3D visualization isn’t kids’ play anymore but telling you that isn’t enough; I’ve got to show you.
That’s why Tom, Dan and I created our travelling 3D Planeta roadshow, compact enough to fit into a U-Haul trailer but expansive enough to provide our audiences with a true 3D immersive experience, whether on a big wall-mounted screen or small laptop.
I’ve been fascinated by the power of 3D visualization since my first View-Master 3D stereoscopic image viewer back in the early 1970’s, and I’ve watched its evolution within the film and gaming sectors move through various stages, from clunky to smooth, from anaglyph (red/cyan) glasses to active glasses and now glasses-free displays.
However, if your point of reference is that last “[insert name here] in 3D” movie you saw, complete with the plastic 3D glasses and cheesy Hollywood “coming right towards you” visual effects, it can be hard to understand how a technology that to-date has mainly entertained, can now also help solve real-world problems.
I know our 3D visualization can help decision-makers make critical decisions, but I’ve learned potential customers and investors don’t want me to tell them that; they want to see it for themselves.
Enter our 3D Technology Experience. During a recent two-day trip to Halifax, we saw the power of getting our cutting-edge technology in front of people.
All our conversations started the same: after some small talk, our guests would dive in, peppering us with the standard questions investors and potential new customers ask start-up founders. Questions about commercialization, usability, market reach and our path to revenue.
But, the second we switched on our tech, the conversation changed. Whatever perception of 3D visualization each person brought into the room was gone, replaced with the new reality of what 3D visualization actually is and where it is going.
Now we were talking about possibilities.
That’s when they started talking to us about their challenges and opportunities, and because we were talking one-to-one in a hotel conference suite rather than on a crowded and noisy trade show floor, we had time to take a deep dive and really explore how our combination of 3D visualization and AI-driven analytics can facilitate faster and more informed decision-making for any place on earth.

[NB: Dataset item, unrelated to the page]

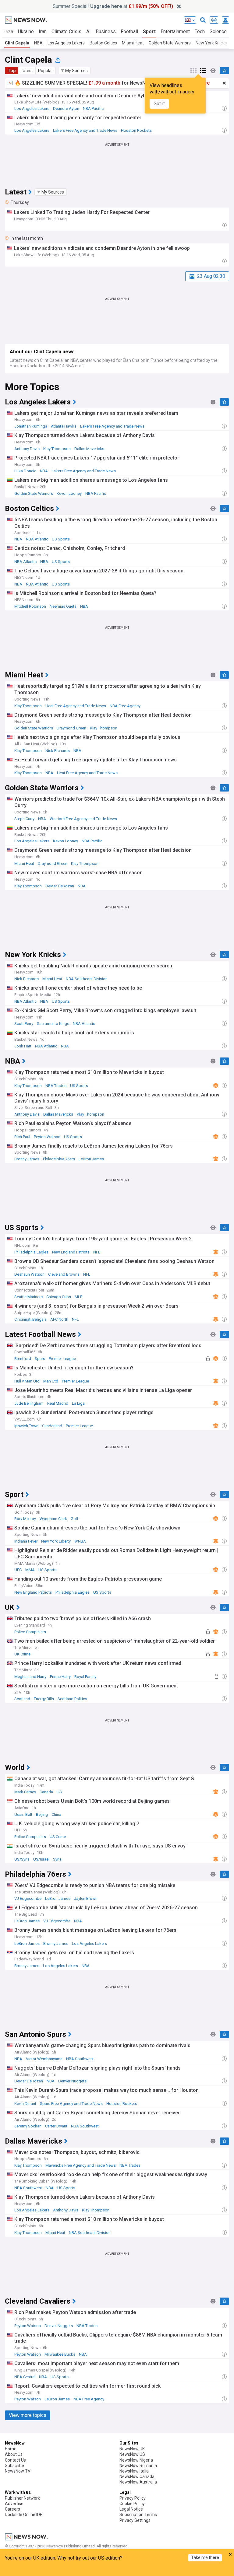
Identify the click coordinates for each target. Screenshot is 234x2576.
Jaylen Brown (86, 1898)
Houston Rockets (136, 130)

Rather than a 10-minute conversation, we had hour-long conversations; instead of exchanging business cards, we invested in building relationships.
That’s where the true value lies.
It’s why Tom, Dan and I are getting ready to return to Halifax for the grand opening of The PIER marine innovation centre on November 24/25.
We’ve been invited by Andrew Black, executive director of The PIER, a sector-focused living lab created by the Halifax Port Authority to develop next-gen solutions for maritime transportation and logistics. We have recently become an ecosystem partner with The PIER, and are looking forward to diving in to explore how we can help. I know we can and now we’re ready to show it because seeing isn’t just believing; it’s the all-access backstage pass.